Fun Fact: As a representative, Gwen Moore has a whole library for her and her colleagues just .3 mile away from her Washington, D.C. office. It is a pleasant 7 minute hike from Moore’s Rayburn House Office Building suite to the Library of Congress reading room where she can catch up on her research.
At home, the hike is even easier, since Moore lives on the same block as the Milwaukee Public Library’s Atkinson Avenue branch.
The neighborhood, once filled with storefronts and now filled with storefront churches, also offers a special treat in the form of Mr. Perkins Family Restaurant, Milwaukee’s legendary Soul Food palace, and a must-stop for politicians, none of whom are lucky enough to live as nearby as does Representative Gwendolynne S. Moore.
- Style: Brick-veneered Milwaukee Bungalow Duplex
- Location: City of Milwaukee
- Neighborhood: Rufus King
- Subdivision: People’s Building and Loan Subdivision #7
- Walk Score: 63 out of 100. “Somewhat Walkable.”
- Street Smart Walk Score: 58 out of 100 “Somewhat Walkable” It’s a shame there are no good grocery stores here. Gwen does her shopping at the Metro Market when she is in town.

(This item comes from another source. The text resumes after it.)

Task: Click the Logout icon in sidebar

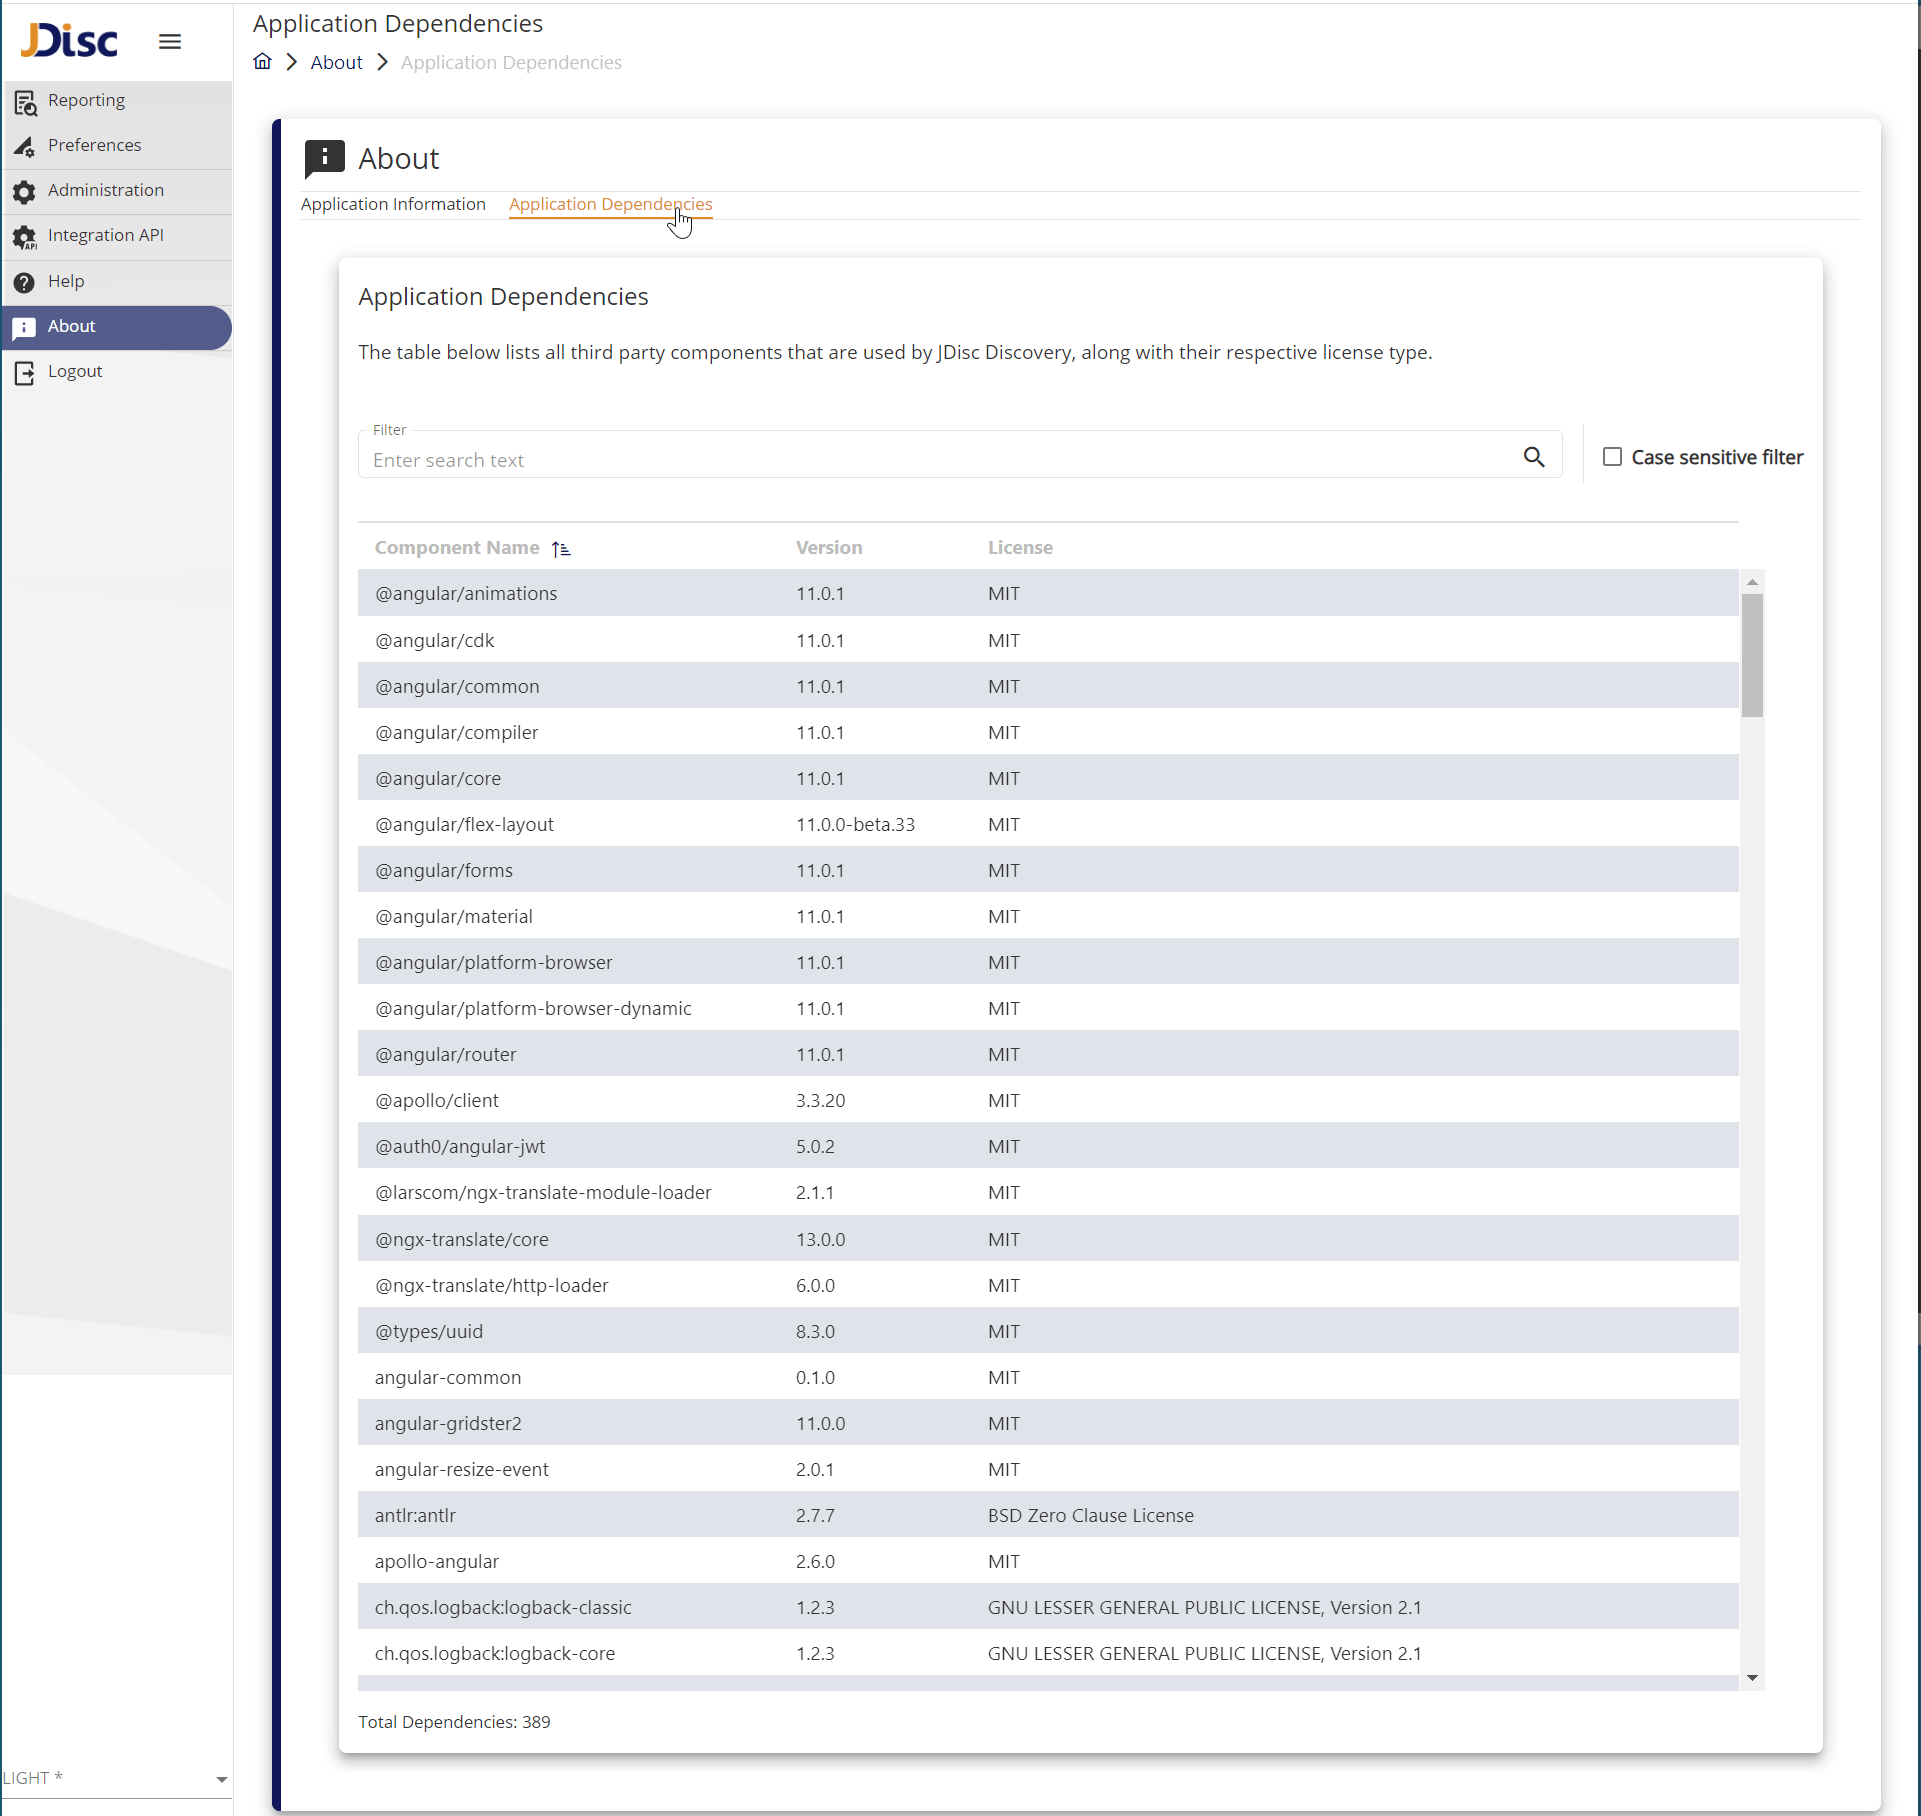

- Transit Score: 56 out of 100. “Good Transit.” There are 12 nearby bus lines.
- Size: 2,000 square feet.
- Year Built: 1927
- Assessed Value: Land — $4,900; Improvements — $73,200; Total $78,100. Historic High: 2008 — $113,100.
- Taxes are $4,077.07 and are paid in full.
How Milwaukee Is It? The home is 4.8 miles from Moore’s district office in the Third Ward at 219 N. Milwaukee St., easily reachable by the #19 bus and its virtual door-to-door service from the Moore Manse. If Moore wants to gossip about Congress, she can find a sympathetic ear in that of former Rep. Tom Barrett, whose City Hall office is just 4.12 miles away by foot.
ABOUT GWEN MOORE
Since 2005, Moore, 62, has served as representative from Wisconsin’s Fourth Congressional District, which includes Milwaukee, South Milwaukee, Cudahy, St. Francis and part of West Allis. She is the first woman to represent the district and the first African American elected to Congress from Wisconsin.
Moore was once a single mother and welfare recipient and has always been particularly attuned to issues affecting poor people. She is the eighth of nine children; her father was a factory worker and her mother a public school teacher. She attended North Division High School where she was a student council president. Prior to running for office, she served as a VISTA volunteer, as a neighborhood development strategist for the city of Milwaukee, and as a state employee with the Department of Employment Relations, the Department of Health and Social Services and the Wisconsin Housing and Economic Development Authority.
Moore was elected to the State Assembly in 1989 and served two terms, and then was elected to the State Senate, where she served from 1993 to 2005. She has proven to be a formidable vote getter, winning her first term to an open state senate seat over then-Rep. Louis Fortis in a district that had a white majority at the time, becoming the state’s first black state senator in history. She defeated a strong field of Democratic candidates (led by attorney Matt Flynn) to win an open congressional seat in 2005, triumphing despite the endorsement Flynn received from the Shepherd Express, which was by then owned, published and edited by Moore’s one-time opponent Lou Fortis.
In Congress, Moore has been a champion of women’s rights and has gotten high rankings from abortion-rights groups, the ACLU, environmental groups and unions. In March 2012, during the House debate over re-authorizing the Violence Against Women Act, she was remarkably frank, revealing her own experience of being sexually assaulted and raped as a child and as an adult. But she has also raised eyebrows for supporting legislation lobbied for by high rollers on Wall Street.